冷たい風が吹き始めました。
辺りはすっかり真っ暗です。
キャンプをしたら、眠る直前まで星を眺めていたい──。
そう思っていたのですが、この寒さでは厳しそうです。
見回すと、焚き火をしている人達がそこかしこにいます。
いいなぁ、私もいつかやろう。
そう思い、テントに潜り込みます。
驚いたことに、テントの中はあたたかでした。
ランタンの灯りがテントの中を照らし出し、私だけの簡素な空間にホッと一息つきます。
寝袋に潜り込むとむしろ暑く感じられたので、一枚脱いで半袖のみになりました。
あったかい──。
テントも寝袋も、山岳用のいい物を揃えました。
安くて機能性の悪いものを買い、夜眠れなくなることを避けたのです。
私がやりたいのは、あくまで「キャンプツーリング」。
溜まった疲れを癒せず睡眠不足のまま、翌日バイクを走らせたくはありませんでした。
真新しいテントと寝袋に包まれ、睡魔に誘われるがまま、眠りに落ちます。
翌朝──。
眩しさと小鳥の囀りで目が覚めます。
時刻を確認すると、まだ早朝4時。さすがに早すぎると思い二度寝を試みるのですが、睡魔はやって来ませんでした。
諦め、起き上がってテントのファスナーを開きます。
その途端入り込んで来た冷気に、身を震わせました。上着を羽織り、外に出て伸びをします。
空気が爽やかでした。
早朝のキャンプ場もまた違った顔をしていました。
足音を忍ばせ軽く散策した後、洗顔と歯磨きを済ませます。
簡素な朝食を摂りました。
テントは夜露でビシャビシャでした。
このまま撤収してはテントに良くないと思い、拭いて乾かし、裏返してまた乾かします。
乾くまで、本を読んで過ごしました。
撤収を完了するや、出発です。
来た時同様ダートを抜けて行きます。
Sさんとの待ち合わせはゆっくりめの時間でした。
合流し、挨拶を交わすと、
「今日、結構寒くないですか?」
とSさん。
「確かに、昨日と違ってちょっと冷えるねぇ」
「せっかく『かき氷Tシャツ』着てきたのに」
Sさんがそう言いながら上着のファスナーを開いてTシャツを見せます。
その前面に大きく、『かき氷始めました』の文字が。
3種かき氷のイラストもあり、確かに目にも涼しい柄でした。
それより。
「そのおもしろTシャツシリーズは何なの」
「面白いでしょ」
「…」
今日のツーリングルートをSさんが調べてくれます。
「とりあえず、温泉行きますか」
「うん! あぁ〜、早くお風呂に入りたい」
キャンプ場にはなかったので、昨日はお風呂に入っていなかったのです。
出発します。
「でも、今日はちょっと風が冷たいですねぇ」
Sさんが言います。
温泉ツーリングがしたいとは、ずっと前からSさんと言い合っていました。
ですがバイクでの移動ともなると、せっかく温泉であたたまった身体も、帰り道で冷えてしまうと思い、中々決行出来ずにいたのです。
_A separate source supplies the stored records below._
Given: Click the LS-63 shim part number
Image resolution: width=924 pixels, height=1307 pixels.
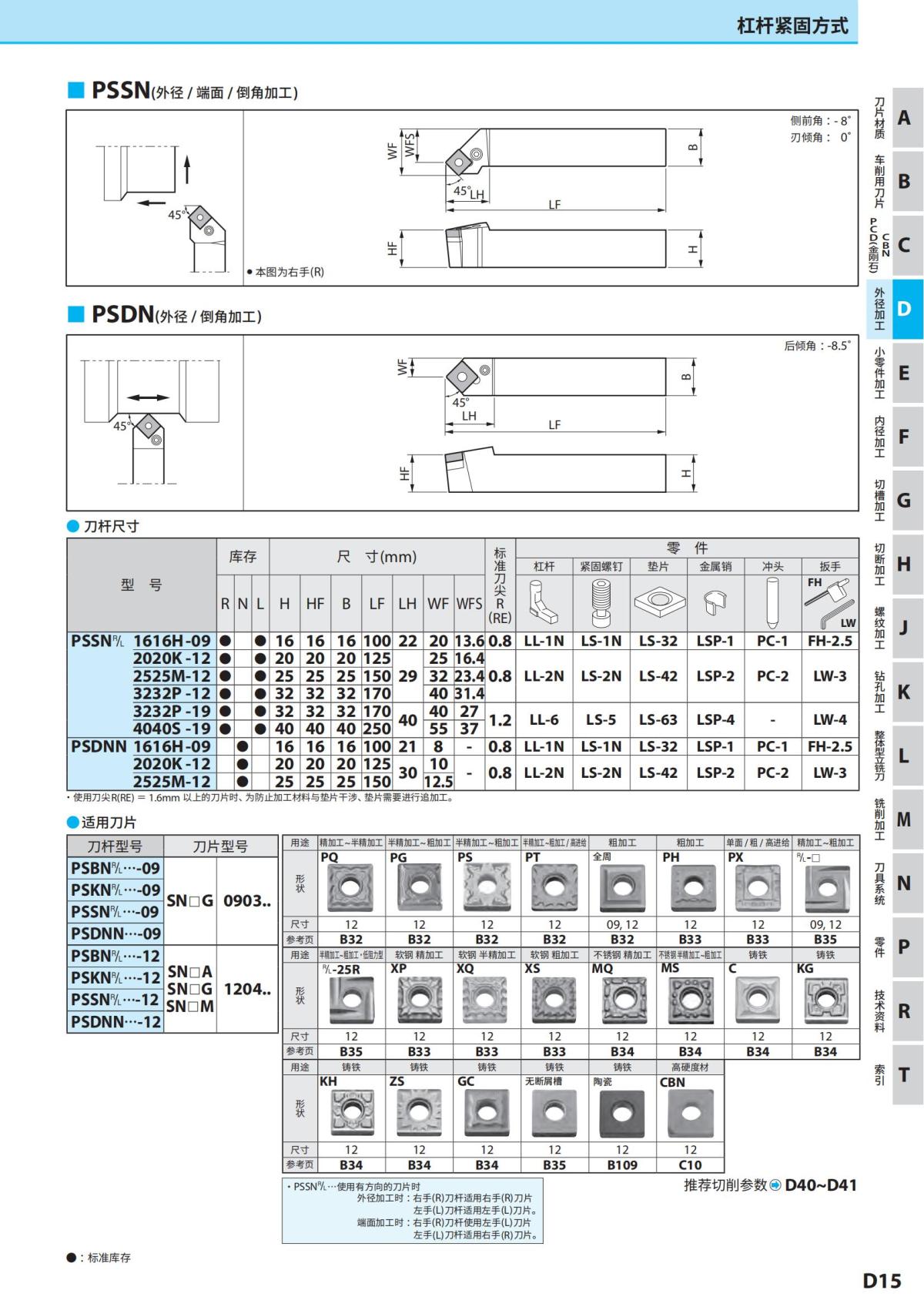Looking at the screenshot, I should (x=658, y=719).
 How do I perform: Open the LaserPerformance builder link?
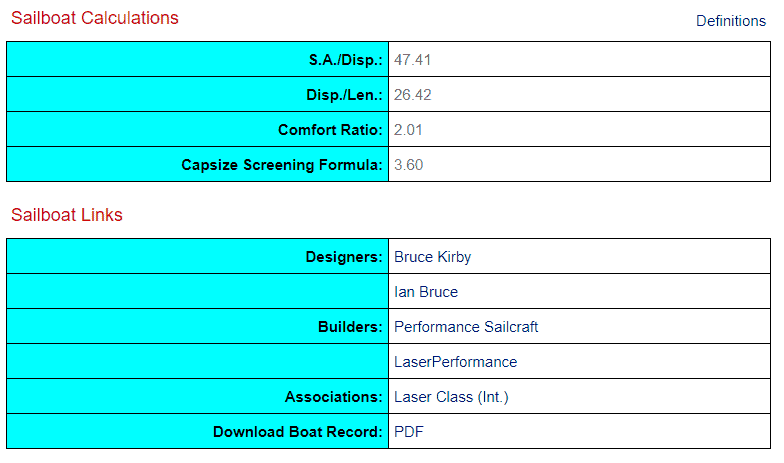455,362
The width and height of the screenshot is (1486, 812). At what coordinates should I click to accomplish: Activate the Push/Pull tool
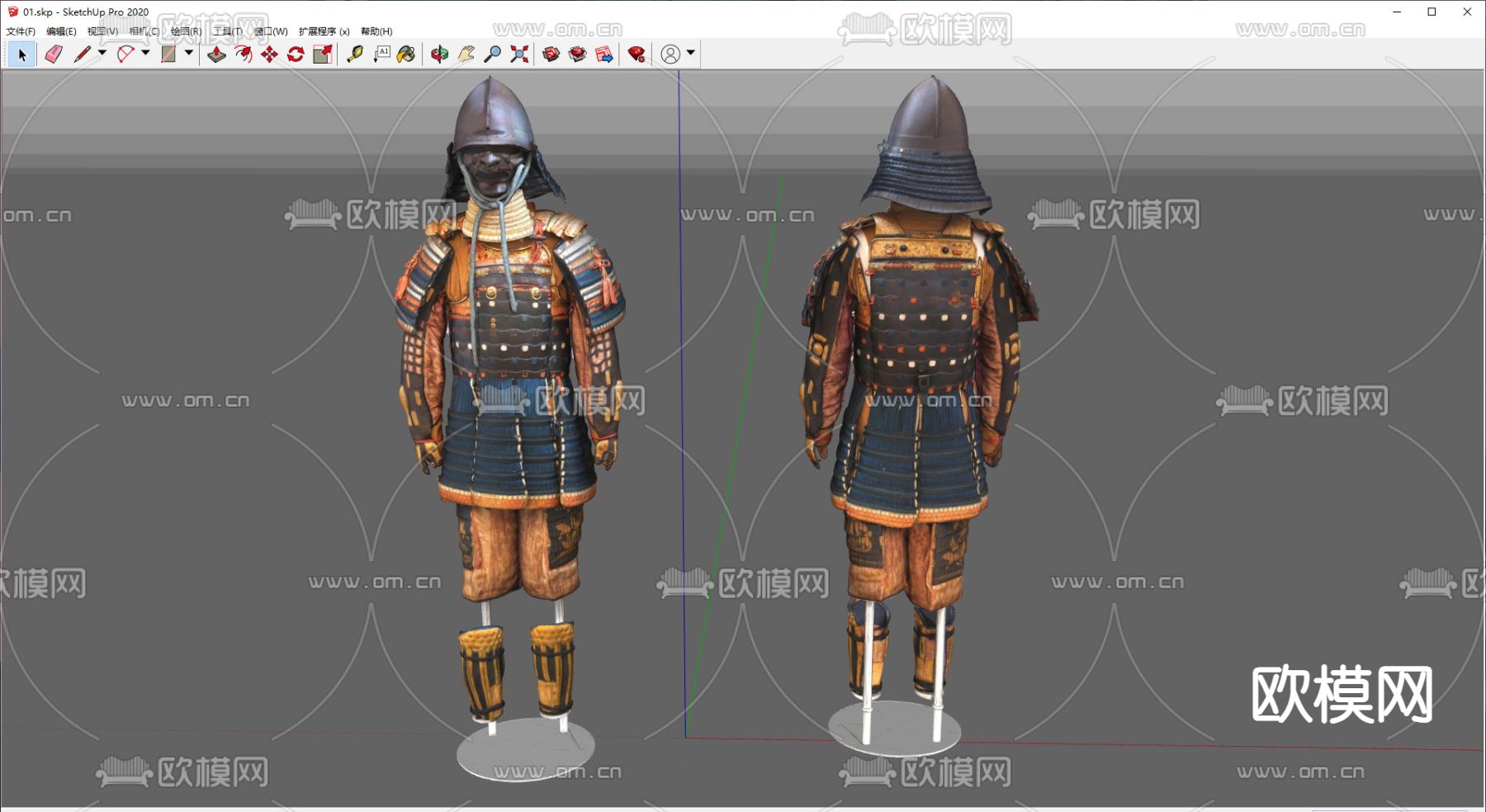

ようやくあたたかい季節になって来たので、私のキャンプツーリングに合わせて決行することにしました。
神奈川県内の温泉と言えば、箱根が有名でしょう。あとは、湯河原や稲村ヶ崎でしょうか。
でもそこ以外にもいい温泉はたくさんあるとのことで、今回色々調べてくれていました。
そうして着いたのが、七沢温泉『七沢荘』です。
受付でお金を払うや経路を抜け、大浴場へと向かいます。男湯と女湯の入口前で立ち止まり、
「じゃあ、何時に落ち合う?」
「一時間後くらいですかね」
「はーい。じゃあね〜」
身体と髪を洗ってさっぱりした後、お湯に入ります。
お湯にとろみがありました。肌に触れると、すべすべします。
いいお湯です。
大浴場はぬるめで、露天風呂に行くと少し熱めのお湯でした。半身浴で、ゆったり浸かります。
一時間、と言われたのでゆっくりめに入りましたが、そう言えば腕時計も携帯電話も外してあります。
元々そんな長風呂でもないので、そろそろかなと上がって待ち合わせ場所に行きますが、まだSさんはいないようでした。
お風呂上がりの火照った表情の人達が通り過ぎて行くのを、ぼんやりと眺めていました。
キャンプをするようになったら、こうして温泉に入る機会も増えるんだろうなぁ、と考えます。
キャンプ場にはお風呂のない所が多く、そのためテントを張った後、温泉に行く人も多いのだそうです。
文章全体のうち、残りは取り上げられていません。